While the shell solution presented above is robust owing to the find command’s extraordinary capabilities (of which my example, of course, barely scratches the surface), to my knowledge, the shell offers no easy way to convert from POSIX paths to HFS paths other than to “cheat” via an osascript command. Still, one can do amazing things (and amazing damage if used improperly) with the find command, all the more so if options such as -exec or -delete are incorporated. I would think it should be somewhere in one’s toolbox. :slight_smile:

Thanks for the tip. I wasn’t aware of that potential problem.

Thanks for the nice handler that adds filtering to the System Events solution.

What a clever way to subselect items from an input list!

I was thinking that the text item delimiters property might be a particularly efficient way of filtering paths. I did a quick execution speed test comparing a variation of your method vs Nigel’s technique of nested repeat loops. I must admit that I fully expected the former to be faster, but lo and behold, the nested repeat loops turned out to be about 1.7 x faster:


tell application "System Events" to set hfsPaths to path of files of folder [HFS path to parent folder containing 600 files with various file endings, including "pdf", "txt", and others]

set extensionList to {".pdf", ".txt"}

on getPathsViaTID(hfsPaths, extensionList)
	set tid to AppleScript's text item delimiters
	try
		set AppleScript's text item delimiters to extensionList
		set targetPaths to {}
		repeat with thisPath in hfsPaths
			tell thisPath's text items to if (length > 1) and (last item = "") then set end of targetPaths to thisPath's contents
		end repeat
	end try
	set AppleScript's text item delimiters to tid
	return targetPaths
end getPathsViaTID

on getPathsViaRepeatLoops(hfsPaths, extensionList)
	set targetPaths to {}
	repeat with thisPath in hfsPaths
		tell thisPath's contents
			repeat with thisExtension in extensionList
				if (it ends with thisExtension's contents) then
					set end of targetPaths to it
					exit repeat
				end if
			end repeat
		end tell
	end repeat
	return targetPaths
end getPathsViaRepeatLoops

-- Result: For 100 repetitions of each handler, getPathsViaRepeatLoops was about 1.7 x faster than getPathsViaTID!
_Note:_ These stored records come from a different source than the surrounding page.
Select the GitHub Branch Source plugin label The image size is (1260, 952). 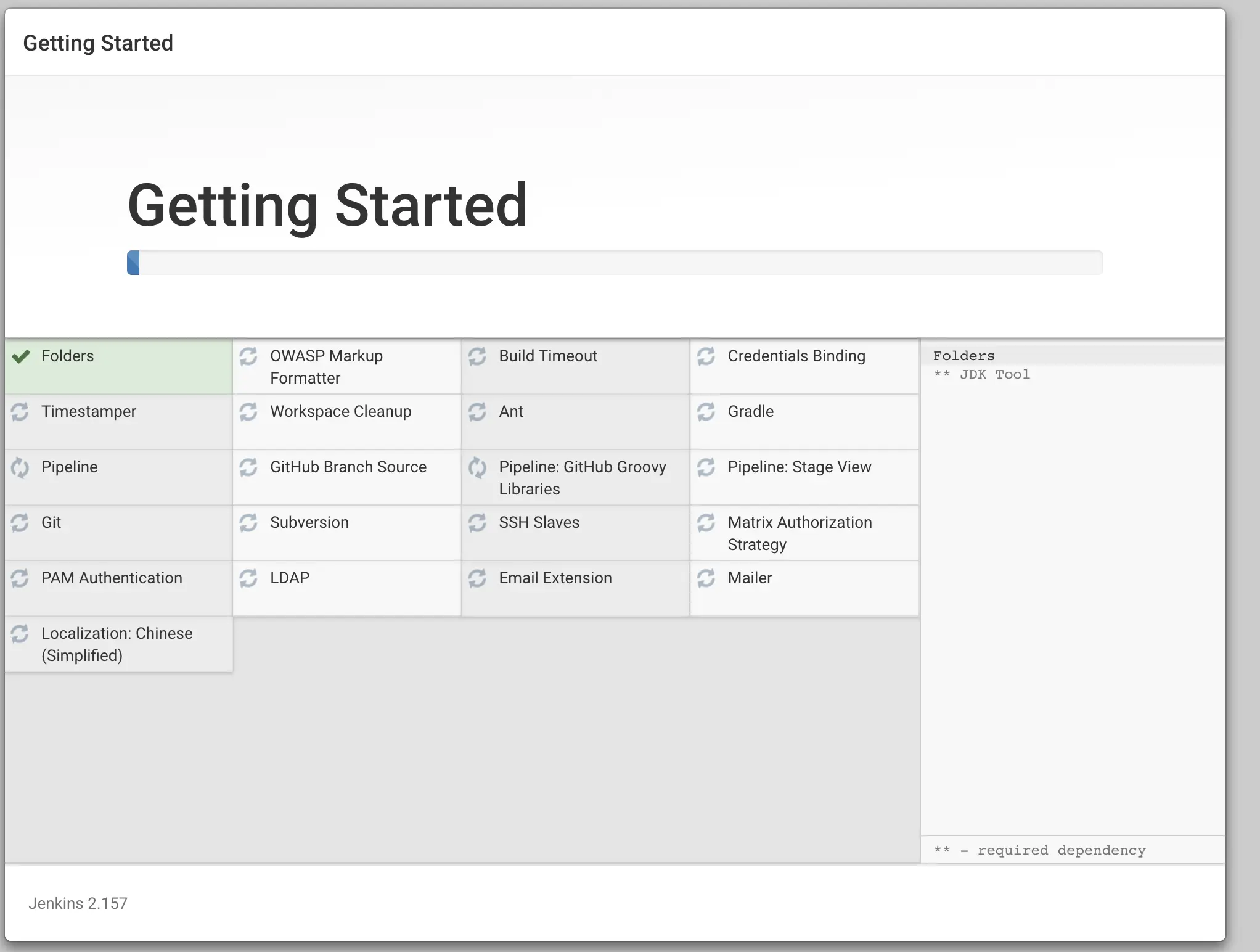[348, 467]
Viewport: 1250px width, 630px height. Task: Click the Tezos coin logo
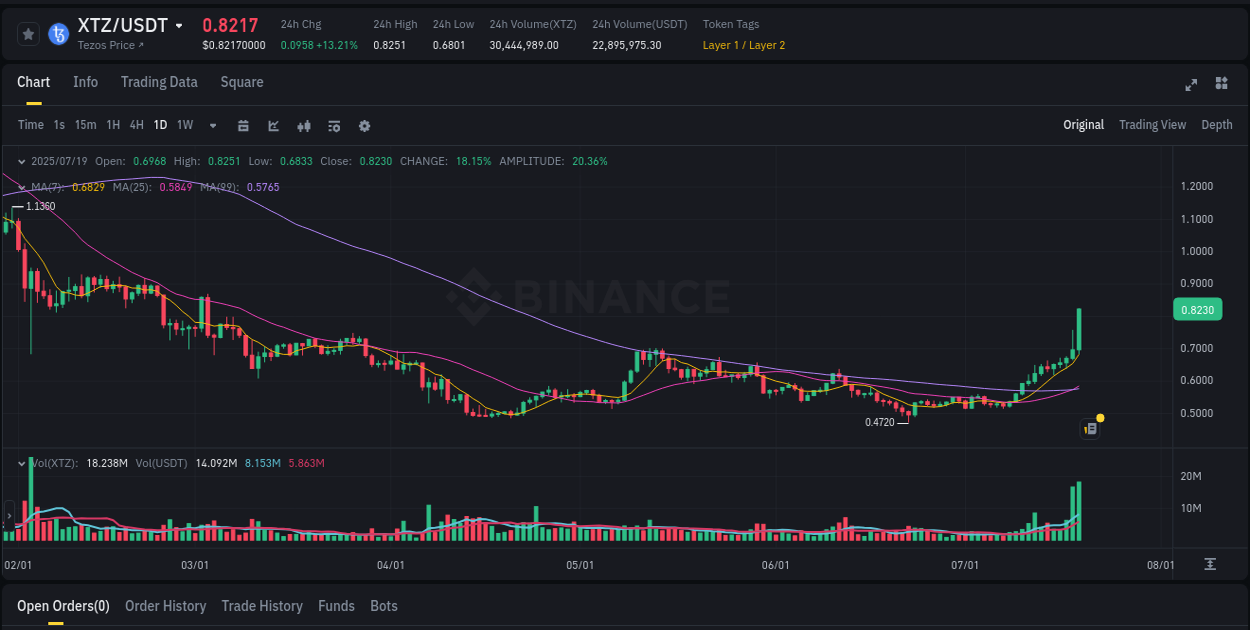point(57,33)
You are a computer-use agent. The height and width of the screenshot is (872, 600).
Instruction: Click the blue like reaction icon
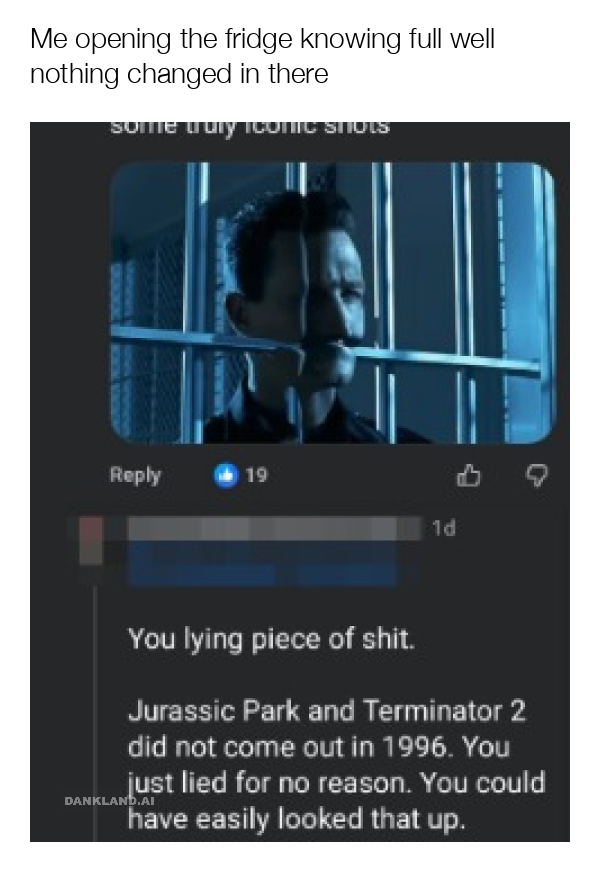tap(226, 475)
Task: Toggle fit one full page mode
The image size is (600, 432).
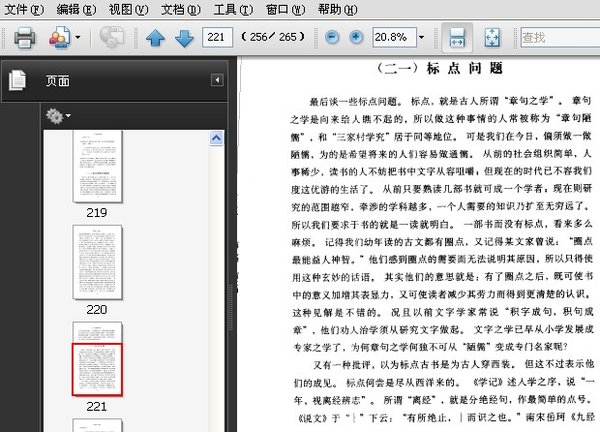Action: [x=492, y=38]
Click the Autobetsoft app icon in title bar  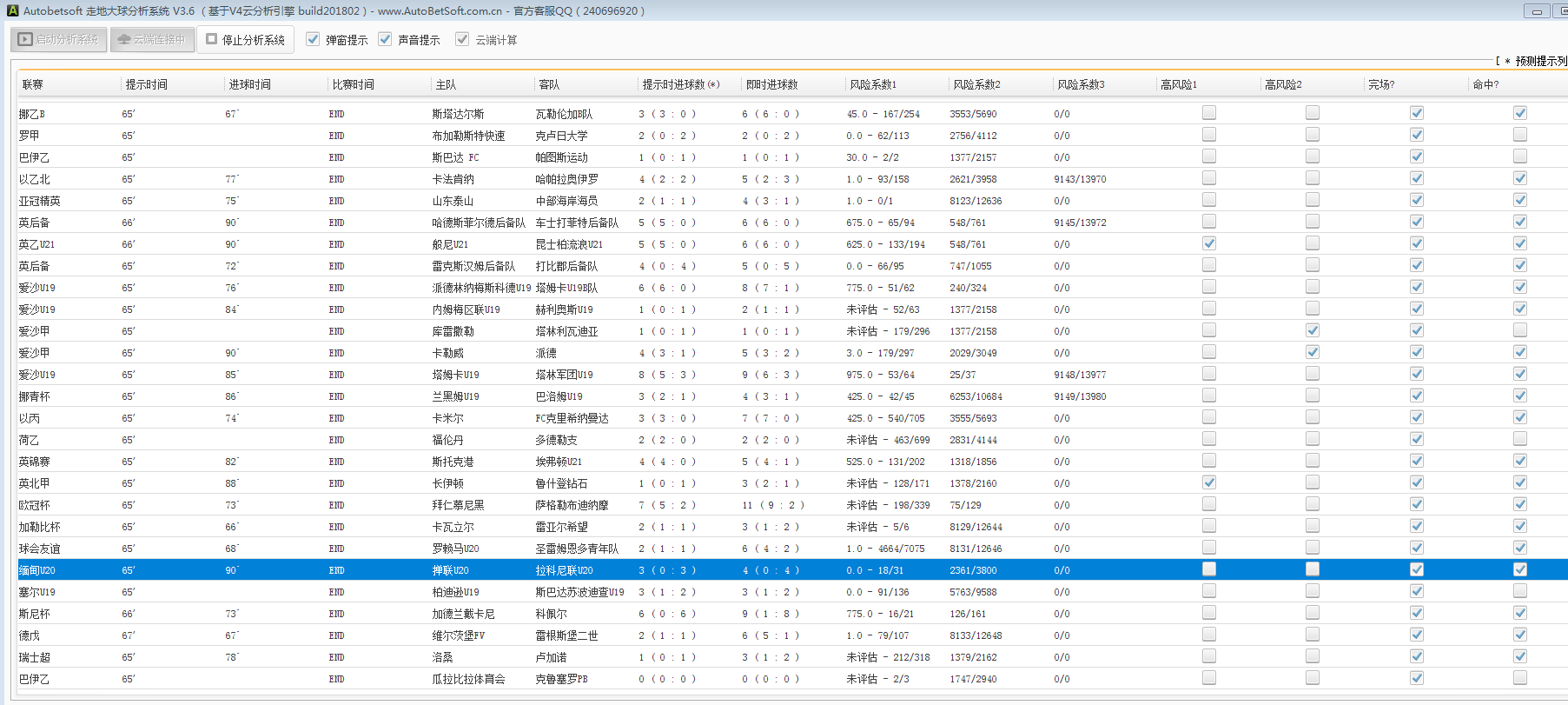click(12, 11)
It’s not what the text items are for in my example. AST list folder command returns the contents of a folder using CoreFoundation’s URL enumerator. I use the text items to create an regular expression to filter out names, like you can do with AST copy list command.

No it’s not, it’s not even a superset. It’s a bridge, it’s a hack into a runtime of another environment whose paradigm is completely different. It’s as pure as PyObjC is pure Python, which is not. ASObjC is more limited than PyObjC and basically one direction. Even if the AppleScript engineers have updated AppleScript many times to make ASObjC less like an alien in the AS language, it doesn’t make it pure AppleScript. It’s principally the same as the call method command back in AS-Studio (which was only limited to classes and didn’t work with instances).

No so much clever as not particularly well known — nor, I suppose, very often useful. If a list contains AppleScript objects, they can be referenced by class in the same way as, say, words or paragraphs in text, or files or folders in a folder belonging to the Finder or System Events.

set aList to {path to desktop, "aardvark", 17, {1, 2, 3}, 4, "hello", {a:"apple", b:"banana"}, 5.0, 7, "world"}

aList's records --> {{a:"apple", b:"banana"}}
aList's third integer --> 7
count aList --> 10
count aList's text --> 3
count aList's first text --> 8
-- etc.

DJ’s already pointed out that the delimiters in his script are only used to put together the regex. Everything else is done by his OSAX. On my machine, the speed’s about the same as the ASObjC solution further up this thread — that is, about ten times as fast as my vanilla script.

‘my extensionList’ refers to the extensionList variable in the run handler, not the local parameter variable of the same name. They contain the same list, so it’s not a problem. But correctly, either the ‘my’ should be omitted or the extension list not passed as a parameter.

A basic idea behind AppleScript is its “plug-in” architecture. There’s the core language, which is actually quite small but can do a lot. Then there’s the ability to add commands supplied by separate OSAXen and commands belonging to applications whose authors have included suitable scripting interfaces. Over the years have been added the ability to run shell scripts, simulate user actions in the GUI, and recently to access some of the system’s Objective-C frameworks. On the one hand, it’s a bewildering array of things to learn. On the other, it offers a vast choice of solutions from which an expert can select what he/she feels is the most appropriate. On the third hand ( :slight_smile: ), it can be approached from a number of different directions to suit people coming from different programming backgrounds. Complete beginners (English speakers, at least) should find the core language fairly easy to grasp. People familiar with Unix or languages like Python or Ruby can go straight to ‘do shell script’ and achieve a lot of what they want to do straight away in a way that they already know. Hard-core Objective-C programmers should be able to adapt to ASObjC without too much trouble if they need to. Once a start’s been made, you can “add on” any additional knowledge you need much as the language adds on extensions.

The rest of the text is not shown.